In the episode "The Anomaly", Ripcord is shown to also have developed an ability to detect other Bio-Vipers, when it came to a Sewer Viper in New York. When Doctor Mindbender used his neuro-link helmet in another attempt to control Ripcord's Bio-Viper form, the Sewer Viper attacked, and Doctor Mindbender sicked the Ripcord/Bio-Viper on it. The Sewer Viper managed to remove the control chip from Ripcord, freeing him from Doctor Mindbender's control, with Ripcord being able to control the transformation and abilities at will. Though Ripcord destroyed the neuro-link helmet and vowed to make Doctor Mindbender pay for what he did to him, Duke intervened when the fail-safe in the Bio-Vipers started their self-destruction, upon the helmet being separated from Doctor Mindbender. When Ripcord wanted to sacrifice himself to prevent the explosion, the Sewer Viper ended up sacrificing its own life to prevent the explosion instead.

Rip Cord was also responsible for giving Scarlett, Tunnel Rat and Roadblock their code names.

==Live action film==

Ripcord, his codename now changed to one word, appears in the 2009 film G.I. Joe: The Rise of Cobra played by Marlon Wayans. This version is changed significantly from his source material counterpart, including the way his codename is rendered. In the film, Ripcord is African American, a newcomer to G.I. Joe, and one of the film's major characters; the traditional Rip Cord, however, is Caucasian, a G.I. Joe veteran, and more of a background character.

In the film, he is Duke's best friend and partner, also attempting much of the comic relief. Before joining G.I. Joe, they were mid-level ground troops in the U.S. Army. Unlike Duke, Ripcord loves flying planes and wanted to join the U.S. Air Force before becoming a Joe. They join the team through a series of events caused by the treacherous actions of James McCullen. Their codenames, presumably earned in the Army, are carried over with them into G.I. Joe.

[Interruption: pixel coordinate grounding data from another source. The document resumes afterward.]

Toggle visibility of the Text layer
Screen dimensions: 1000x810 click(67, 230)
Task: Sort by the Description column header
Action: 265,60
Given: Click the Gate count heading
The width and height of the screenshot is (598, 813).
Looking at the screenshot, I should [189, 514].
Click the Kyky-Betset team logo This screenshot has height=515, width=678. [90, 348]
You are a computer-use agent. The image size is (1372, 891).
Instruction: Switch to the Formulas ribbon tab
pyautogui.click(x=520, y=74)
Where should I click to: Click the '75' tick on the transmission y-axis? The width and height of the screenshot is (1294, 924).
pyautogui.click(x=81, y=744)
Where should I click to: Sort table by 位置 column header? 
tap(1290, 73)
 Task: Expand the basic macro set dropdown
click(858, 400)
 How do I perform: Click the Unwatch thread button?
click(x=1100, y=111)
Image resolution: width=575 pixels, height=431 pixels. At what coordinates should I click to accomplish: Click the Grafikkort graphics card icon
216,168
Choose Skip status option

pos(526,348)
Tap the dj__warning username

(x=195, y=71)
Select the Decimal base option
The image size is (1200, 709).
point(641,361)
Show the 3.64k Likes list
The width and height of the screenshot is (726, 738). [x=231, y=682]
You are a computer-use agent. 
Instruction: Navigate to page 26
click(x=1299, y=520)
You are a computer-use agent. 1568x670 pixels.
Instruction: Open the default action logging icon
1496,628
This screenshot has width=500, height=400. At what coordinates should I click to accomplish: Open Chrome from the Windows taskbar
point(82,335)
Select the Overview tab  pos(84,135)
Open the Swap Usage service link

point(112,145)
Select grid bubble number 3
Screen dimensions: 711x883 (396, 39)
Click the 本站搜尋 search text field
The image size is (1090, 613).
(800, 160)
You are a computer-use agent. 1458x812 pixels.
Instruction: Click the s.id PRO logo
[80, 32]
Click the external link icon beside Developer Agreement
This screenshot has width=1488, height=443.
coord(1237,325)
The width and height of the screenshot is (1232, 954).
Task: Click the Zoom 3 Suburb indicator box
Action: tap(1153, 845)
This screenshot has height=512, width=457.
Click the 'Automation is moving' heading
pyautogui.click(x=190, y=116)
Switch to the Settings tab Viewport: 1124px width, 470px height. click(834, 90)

The team's commanding officer, General Hawk states that Ripcord's test scores are comparable to Duke's, if imperfect. Also, after completing a marksmanship test, Ripcord's score comes just short of matching the best on record: Scarlett's. Throughout the film, Ripcord tries to impress Scarlett, to whom he is openly attracted. Though she generally rebuffs his advances, they become close over the course of the film, and she kisses him by its completion.

Wayans tried out for the part of Heavy Duty before it went to Adewale Akinnuoye-Agbaje.

==Video games==
Ripcord appears as a playable character in the video game G.I. Joe: The Rise of Cobra.